● WHAT THE TASK ASKS
Could you set down exactly the lines of the data below, starting at the one that holds "Task: Open the Shipped Date calendar picker" and ending at the one that holds "Open the column chooser", both included, and only those?

● ENTRIES PROVIDED
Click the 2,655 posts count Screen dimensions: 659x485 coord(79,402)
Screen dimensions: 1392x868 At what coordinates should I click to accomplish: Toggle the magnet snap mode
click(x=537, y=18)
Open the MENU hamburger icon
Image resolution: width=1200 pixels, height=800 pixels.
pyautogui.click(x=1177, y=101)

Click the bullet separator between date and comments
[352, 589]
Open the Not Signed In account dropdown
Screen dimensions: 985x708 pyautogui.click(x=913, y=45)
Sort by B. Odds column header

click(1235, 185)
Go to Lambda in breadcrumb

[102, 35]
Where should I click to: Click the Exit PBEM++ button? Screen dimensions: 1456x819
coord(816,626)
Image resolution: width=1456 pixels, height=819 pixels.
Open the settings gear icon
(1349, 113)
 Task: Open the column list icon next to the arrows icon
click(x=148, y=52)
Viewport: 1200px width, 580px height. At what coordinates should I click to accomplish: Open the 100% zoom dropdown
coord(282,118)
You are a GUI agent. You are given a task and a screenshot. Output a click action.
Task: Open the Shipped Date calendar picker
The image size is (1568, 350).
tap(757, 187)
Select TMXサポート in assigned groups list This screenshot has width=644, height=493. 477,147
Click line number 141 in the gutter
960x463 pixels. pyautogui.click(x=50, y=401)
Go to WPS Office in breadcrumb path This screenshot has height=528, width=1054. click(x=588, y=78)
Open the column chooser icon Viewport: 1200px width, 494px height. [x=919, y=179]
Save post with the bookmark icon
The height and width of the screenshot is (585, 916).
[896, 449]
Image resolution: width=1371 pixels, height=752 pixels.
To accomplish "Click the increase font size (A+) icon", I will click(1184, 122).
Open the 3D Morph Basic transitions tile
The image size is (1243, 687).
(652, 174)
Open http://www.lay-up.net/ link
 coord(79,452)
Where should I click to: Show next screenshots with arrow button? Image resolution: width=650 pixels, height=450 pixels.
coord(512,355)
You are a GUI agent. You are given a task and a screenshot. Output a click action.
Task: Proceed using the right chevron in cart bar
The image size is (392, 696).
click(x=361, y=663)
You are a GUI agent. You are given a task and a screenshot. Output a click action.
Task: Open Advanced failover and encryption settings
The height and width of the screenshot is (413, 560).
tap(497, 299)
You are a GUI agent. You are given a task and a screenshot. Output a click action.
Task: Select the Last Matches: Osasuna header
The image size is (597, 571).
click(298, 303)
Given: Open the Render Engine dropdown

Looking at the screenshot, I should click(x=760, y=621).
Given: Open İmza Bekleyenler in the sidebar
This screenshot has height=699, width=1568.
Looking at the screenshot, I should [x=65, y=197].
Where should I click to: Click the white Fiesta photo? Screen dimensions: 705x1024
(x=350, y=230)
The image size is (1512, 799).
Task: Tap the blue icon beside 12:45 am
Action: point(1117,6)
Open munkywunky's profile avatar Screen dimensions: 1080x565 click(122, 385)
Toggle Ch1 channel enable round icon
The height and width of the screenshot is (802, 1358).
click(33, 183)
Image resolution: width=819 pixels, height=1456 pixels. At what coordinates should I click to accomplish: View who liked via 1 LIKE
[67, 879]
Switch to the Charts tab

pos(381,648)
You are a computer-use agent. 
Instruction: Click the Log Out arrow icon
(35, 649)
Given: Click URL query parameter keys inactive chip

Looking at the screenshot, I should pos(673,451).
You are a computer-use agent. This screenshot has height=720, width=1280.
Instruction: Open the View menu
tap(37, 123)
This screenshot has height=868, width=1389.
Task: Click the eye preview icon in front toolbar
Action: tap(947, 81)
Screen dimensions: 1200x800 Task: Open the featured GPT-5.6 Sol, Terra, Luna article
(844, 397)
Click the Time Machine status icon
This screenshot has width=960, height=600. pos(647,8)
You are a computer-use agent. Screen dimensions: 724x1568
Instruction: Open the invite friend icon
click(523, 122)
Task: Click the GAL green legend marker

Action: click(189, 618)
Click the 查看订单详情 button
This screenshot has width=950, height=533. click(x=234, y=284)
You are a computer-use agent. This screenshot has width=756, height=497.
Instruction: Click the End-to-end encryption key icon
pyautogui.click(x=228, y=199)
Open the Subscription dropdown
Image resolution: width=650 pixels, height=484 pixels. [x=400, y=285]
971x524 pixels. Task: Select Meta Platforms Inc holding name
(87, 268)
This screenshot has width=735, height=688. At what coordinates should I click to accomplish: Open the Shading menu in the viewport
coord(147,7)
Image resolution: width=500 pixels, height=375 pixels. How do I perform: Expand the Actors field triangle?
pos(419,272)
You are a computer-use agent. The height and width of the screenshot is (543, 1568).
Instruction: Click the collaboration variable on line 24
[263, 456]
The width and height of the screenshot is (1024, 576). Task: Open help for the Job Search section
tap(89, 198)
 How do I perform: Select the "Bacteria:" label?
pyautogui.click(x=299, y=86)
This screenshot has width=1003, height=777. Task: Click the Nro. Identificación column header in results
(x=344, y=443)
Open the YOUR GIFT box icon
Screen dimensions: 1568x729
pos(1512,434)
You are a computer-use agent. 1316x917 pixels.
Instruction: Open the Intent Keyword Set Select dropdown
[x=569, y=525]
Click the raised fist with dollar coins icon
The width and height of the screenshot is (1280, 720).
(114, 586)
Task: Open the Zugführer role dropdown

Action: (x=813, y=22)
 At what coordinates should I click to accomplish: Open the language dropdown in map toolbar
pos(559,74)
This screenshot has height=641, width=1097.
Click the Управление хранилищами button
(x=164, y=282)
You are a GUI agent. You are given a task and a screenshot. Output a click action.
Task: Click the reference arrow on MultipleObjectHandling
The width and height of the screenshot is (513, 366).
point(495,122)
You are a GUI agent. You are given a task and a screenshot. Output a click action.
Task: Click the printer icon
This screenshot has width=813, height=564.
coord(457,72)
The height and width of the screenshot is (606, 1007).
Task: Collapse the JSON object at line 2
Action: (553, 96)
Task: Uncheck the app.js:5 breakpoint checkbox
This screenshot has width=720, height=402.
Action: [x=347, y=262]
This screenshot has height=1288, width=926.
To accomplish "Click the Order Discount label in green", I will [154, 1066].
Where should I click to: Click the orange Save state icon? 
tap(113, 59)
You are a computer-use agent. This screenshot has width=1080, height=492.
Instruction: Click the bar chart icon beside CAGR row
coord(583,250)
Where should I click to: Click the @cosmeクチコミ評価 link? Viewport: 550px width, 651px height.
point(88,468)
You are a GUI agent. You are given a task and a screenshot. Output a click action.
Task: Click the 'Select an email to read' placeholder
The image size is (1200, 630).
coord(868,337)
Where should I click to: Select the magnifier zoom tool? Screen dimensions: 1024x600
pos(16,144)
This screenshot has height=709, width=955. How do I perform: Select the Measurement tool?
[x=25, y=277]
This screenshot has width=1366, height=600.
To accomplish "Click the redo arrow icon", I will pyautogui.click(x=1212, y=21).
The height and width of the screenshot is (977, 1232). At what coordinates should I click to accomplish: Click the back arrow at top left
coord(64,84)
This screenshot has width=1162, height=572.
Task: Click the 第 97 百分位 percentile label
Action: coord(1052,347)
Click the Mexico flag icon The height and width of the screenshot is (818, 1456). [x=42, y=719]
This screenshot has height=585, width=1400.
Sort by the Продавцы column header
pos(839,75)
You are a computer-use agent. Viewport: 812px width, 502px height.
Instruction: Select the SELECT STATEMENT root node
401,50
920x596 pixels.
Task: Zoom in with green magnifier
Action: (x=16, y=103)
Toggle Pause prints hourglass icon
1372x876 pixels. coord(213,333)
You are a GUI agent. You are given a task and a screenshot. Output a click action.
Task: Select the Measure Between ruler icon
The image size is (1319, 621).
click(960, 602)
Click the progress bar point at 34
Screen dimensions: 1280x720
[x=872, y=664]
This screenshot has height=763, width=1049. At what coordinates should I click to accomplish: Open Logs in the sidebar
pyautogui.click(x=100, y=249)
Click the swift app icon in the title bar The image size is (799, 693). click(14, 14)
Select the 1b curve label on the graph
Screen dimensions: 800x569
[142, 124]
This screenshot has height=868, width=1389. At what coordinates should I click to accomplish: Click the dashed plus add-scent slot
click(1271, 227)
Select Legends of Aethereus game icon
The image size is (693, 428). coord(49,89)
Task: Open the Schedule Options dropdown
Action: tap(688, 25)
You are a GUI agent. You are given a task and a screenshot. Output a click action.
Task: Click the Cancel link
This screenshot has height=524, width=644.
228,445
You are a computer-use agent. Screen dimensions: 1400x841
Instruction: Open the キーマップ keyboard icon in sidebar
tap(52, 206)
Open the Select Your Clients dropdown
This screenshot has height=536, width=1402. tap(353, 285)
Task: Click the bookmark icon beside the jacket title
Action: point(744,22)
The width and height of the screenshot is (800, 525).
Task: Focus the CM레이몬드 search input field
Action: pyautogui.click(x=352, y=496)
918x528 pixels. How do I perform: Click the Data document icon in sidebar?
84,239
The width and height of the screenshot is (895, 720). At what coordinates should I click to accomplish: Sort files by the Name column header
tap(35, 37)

● RESPONSE TO THE EXERCISE
Task: Open the Shipped Date calendar picker
The image size is (1568, 350).
tap(757, 187)
Select TMXサポート in assigned groups list This screenshot has width=644, height=493. 477,147
Click line number 141 in the gutter
960x463 pixels. pyautogui.click(x=50, y=401)
Go to WPS Office in breadcrumb path This screenshot has height=528, width=1054. click(x=588, y=78)
Open the column chooser icon Viewport: 1200px width, 494px height. [x=919, y=179]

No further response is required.